Does a square peg **fit better** into a round hole or does a round peg fit better into a square hole?

- Draw a diagram to represent a physical situation for a general case.
- Apply Pythagoras’ theorem to a general situation.
- Devise and use problem solving strategies to explore situations mathematically.

Students may be familiar with the phrase "you can't fit a square peg in a round hole".

This problem is a straightforward application of the formulae for the areas of a circle and a square.

### The Problem

Does a square peg fit better into a round hole or does a round peg fit better into a square hole?

### Teaching Sequence

- Get students to draw both shapes.
- Talk about what a "better fit" might mean. Suggest a relation with percentage of area left over.
- From their visual perceptions ask them to vote.

Square peg in round hole. Circle peg in square hole. Both the same - Students may need to work from a specific radius measurement, for example, 5 cm, if they have difficulty setting up the general case.
- Focus questions that can help students get started include:
*How can we set this up?**What information do we know?**How would we label the diagrams?**What mathematical knowledge/formulae could we apply to this situation?**How will we compare the cases?* - Encourage students to clearly justify their reasoning by writing a concluding statement to explain their answer.
- Shares answers.
- Reflect back on the original votes. Discuss the difference between visual factors that might make the square look like a better fit.

### Solution

Begin by agreeing on a definition for "fits better". This can be connected to the "waste space" after the peg is fitted. This "waste space" is best expressed as a percentage of the larger shape. This is because the answer is then a ratio that is independent of the size of the objects.

Apply this approach to each situation.

**Square peg in round hole.**

If the radius of the circle is r, then by Pythagoras’ Theorem, the side of the square is √(r^{2} + r^{2}) = √ (2r^{2}) = r √2.

Hence the area of the square is r √2 x r √2 = √ (2r^{2}) x √ (2r^{2}) = 2r^{2}.

The area of the circle is πr^{2}.

Students could look at the ratio area square/area circle = 2r^{2}/πr^{2} = 2/π.

As a percentage this is 200/π which is approximately 63.66%.

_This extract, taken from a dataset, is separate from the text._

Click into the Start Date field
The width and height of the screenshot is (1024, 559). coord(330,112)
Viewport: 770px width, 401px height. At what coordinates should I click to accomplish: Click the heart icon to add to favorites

**Round peg in square hole**

Alternatively they may then subtract the square area from the circle area to find the wasted area.

2 (π - 2). The percentage wasted is π - 2/ π x 100 = 36.33%

The area of the circle is πr^{2}.

From the diagram, the side length of the square is 2r.

Hence the area of the square is (2r)^{2} = 4r^{2}.

Students could find the ratio area circle/area square = πr^{2}/4r^{2} = p/4. As a percentage this is 100π/4 = 78.54%.

The circle covers more of the square than the square does the circle. It’s therefore better to be a round peg in a square hole than a square peg in a round hole.

Alternatively they may then subtract the area of the circle from the square area to find the wasted area.

4 r^{2 }- πr^{2 }= r^{2 }(4 - π). The percentage wasted is then 4 - π/4 = 21.46%.